Our friend Ralf has published "The Pseudo Dual-Edge D-Flipflop". Easy
Google search.

Don't be tempted to just combine clock and Q combinatorially; OK for
simulation, but it will glitch in real life.

G.

 

[Andy]

Why not use a single counter clocked on the rising edge of the clock,
then use the counter binary representation as (most_significant_bit
downto 1) and the clk value itself as bit 0?

f

hold time violation on bit 0 (lsb) destination?

Compatibility with static timing analysis? (it may work, I dunno)

Or just create a single bit, dual-edge counter as above for lsb, and
single clock counter for the rest of the bits, assuming the counter
increments every clock.

Andy

 

[raullim7]

In your example, the total "count" is the sum of both counters, which
will get up to 198.

You could also cross-couple two counters, one on each clock.
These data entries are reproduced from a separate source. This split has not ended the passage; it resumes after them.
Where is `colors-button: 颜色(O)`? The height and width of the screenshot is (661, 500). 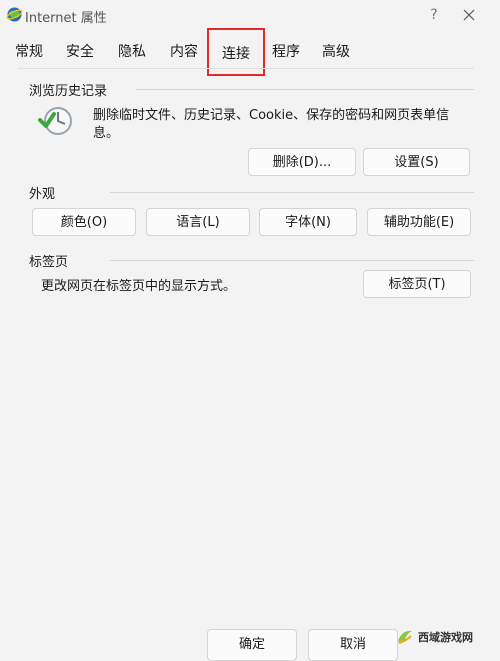
colors-button: 颜色(O) is located at coordinates (84, 222).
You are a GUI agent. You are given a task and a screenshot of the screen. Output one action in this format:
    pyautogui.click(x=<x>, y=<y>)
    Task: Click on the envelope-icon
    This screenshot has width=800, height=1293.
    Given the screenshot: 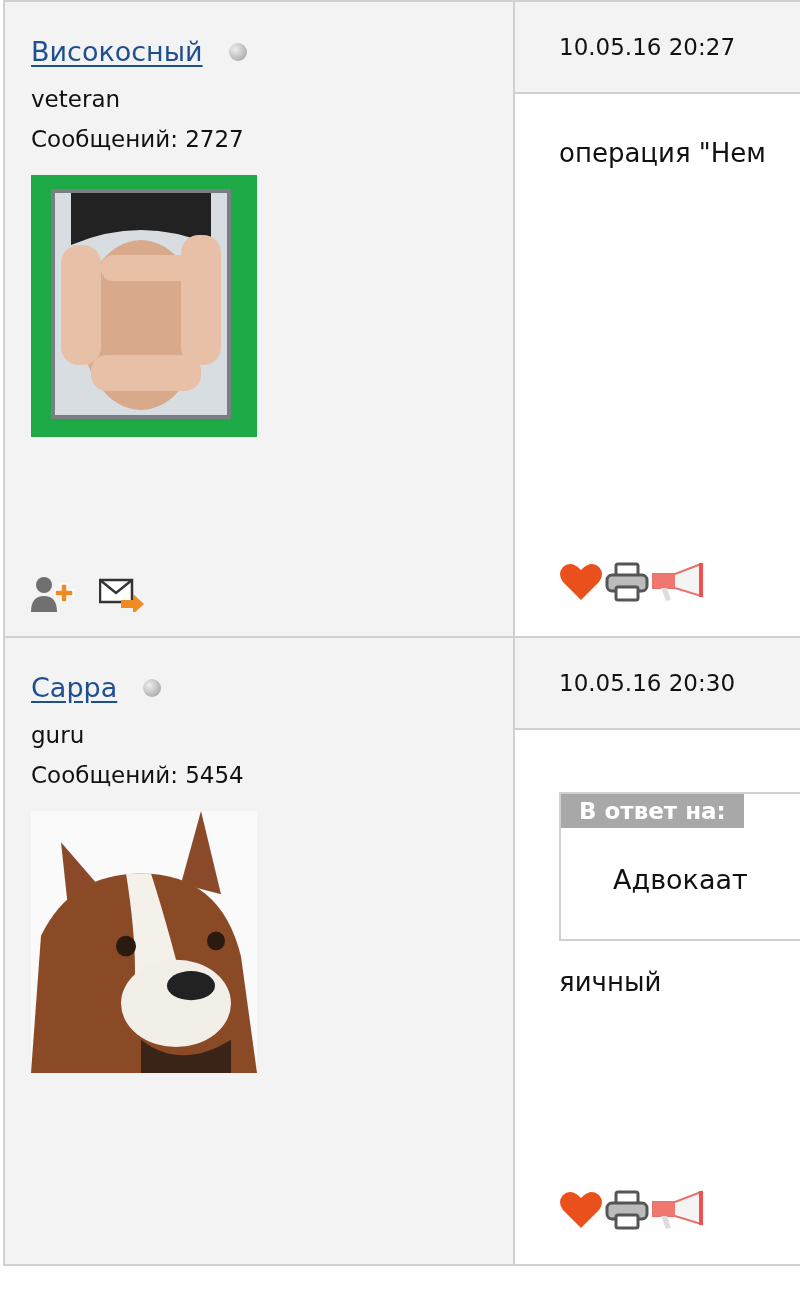 What is the action you would take?
    pyautogui.click(x=122, y=594)
    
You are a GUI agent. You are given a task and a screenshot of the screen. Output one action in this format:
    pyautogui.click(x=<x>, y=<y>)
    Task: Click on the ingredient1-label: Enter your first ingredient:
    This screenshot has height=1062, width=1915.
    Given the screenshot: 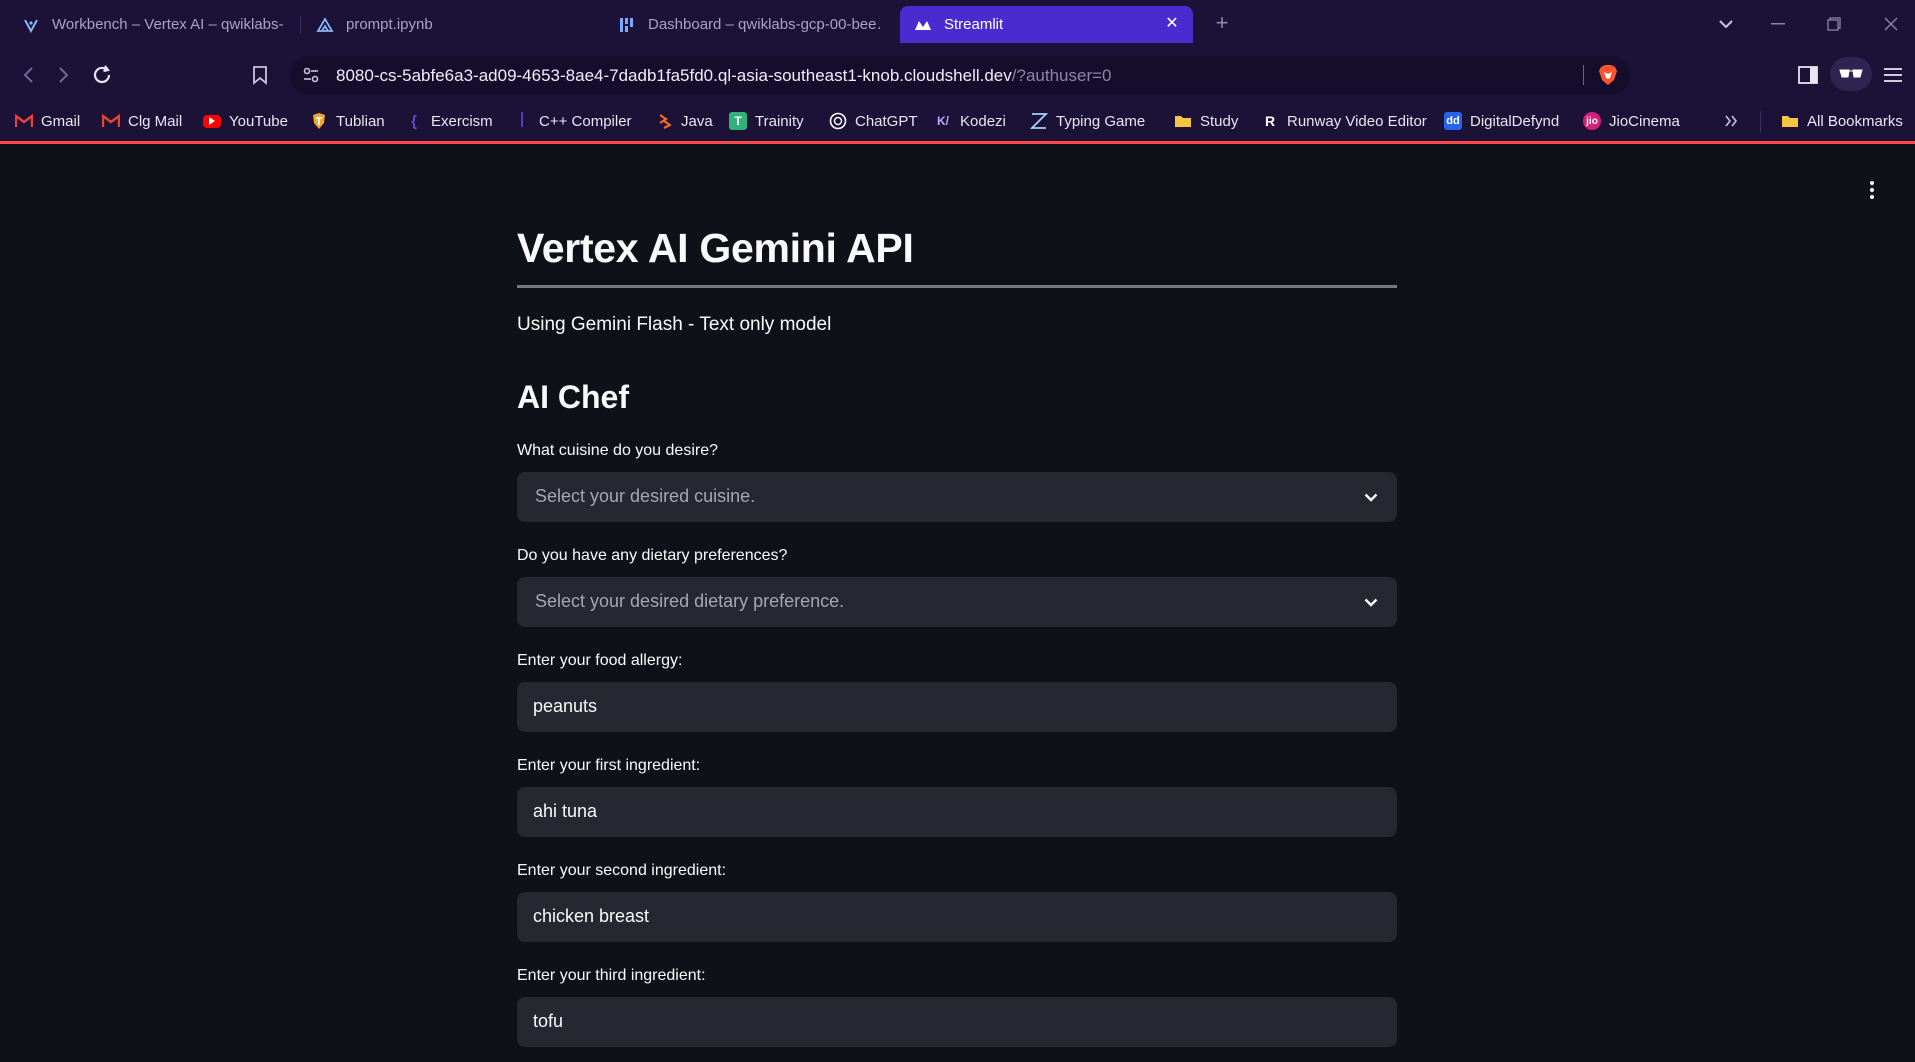 What is the action you would take?
    pyautogui.click(x=609, y=766)
    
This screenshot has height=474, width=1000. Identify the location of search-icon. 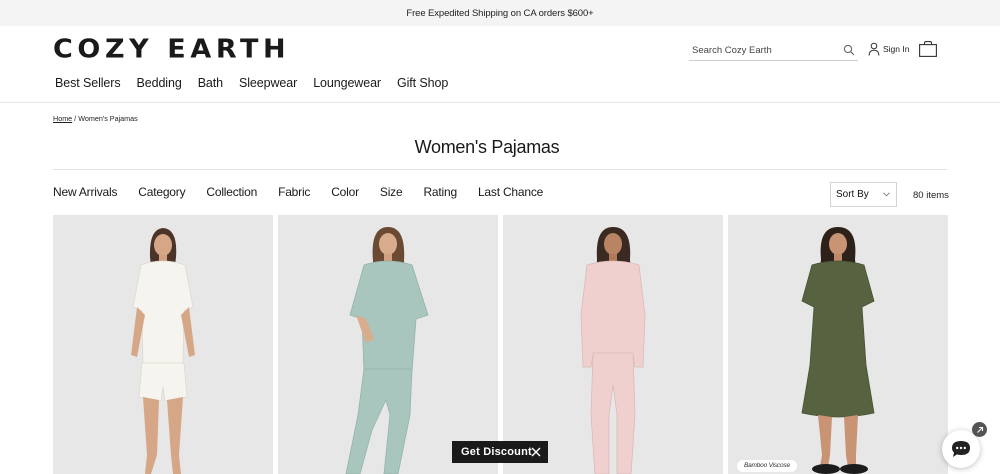
(849, 50).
Each
counter stores the increment of the OTHER counter.

Brute force, it could be done as follows:

re: process (clk) is
begin
if rising_edge(clk) then
if counter2 >= 199 then
counter1 <= 0;
else
counter1 <= counter2 + 1;
end if;
end if;
end process re;

fe: process (clk) is
begin
if falling_edge(clk) then
if counter1 >= 199 then
counter2 <= 0;
else
counter2 <= counter1 + 1;
end if;
end if;
end process fe;

Andy- Hide quoted text -

- Show quoted text -

my FPGA card is running at 100MHZ. i am restricting it too 100 counts
per cycle to get 1us period per cycle. if i increase my counts to 199,
i will not be getting 1us period which is a must. to elaborate, for
example for the positive edge of 100 counts, i am setting a duty cycle
with it. that is if it is counting at 50, i will get a duty ratio of
50/100 = 50%. now i am only able to get duty ratio of 10%, 11%, 12%,..
all whole numbers.. my intention is to be able to get duty ratio of
10%, 10.5%, 11%, 11.5%, 12%,.... that is why i need to integrate both
the positive and negative counts together. pls help. thanks

 

[jens]

my FPGA card is running at 100MHZ. i am restricting it too 100 counts
per cycle to get 1us period per cycle. if i increase my counts to 199,
i will not be getting 1us period which is a must. to elaborate, for
example for the positive edge of 100 counts, i am setting a duty cycle
with it. that is if it is counting at 50, i will get a duty ratio of
50/100 = 50%. now i am only able to get duty ratio of 10%, 11%, 12%,..
all whole numbers.. my intention is to be able to get duty ratio of
10%, 10.5%, 11%, 11.5%, 12%,.... that is why i need to integrate both
the positive and negative counts together. pls help. thanks

Now that we know the actual requirements, it's a lot easier to help!

The solution is pretty simple: create a 100-count rising edge counter
to produce a whole number duty cycle counter. Feed the output of that
counter into a single falling edge flip-flop, so now there's a signal
delayed by 0.5% duty cycle. OR the two signals together (the counter
output and the delayed output), and that will produce a N.5% duty
cycle signal. Use a mux to select either the N% duty cycle or N.5%
signal. That should work for all but 0.5%.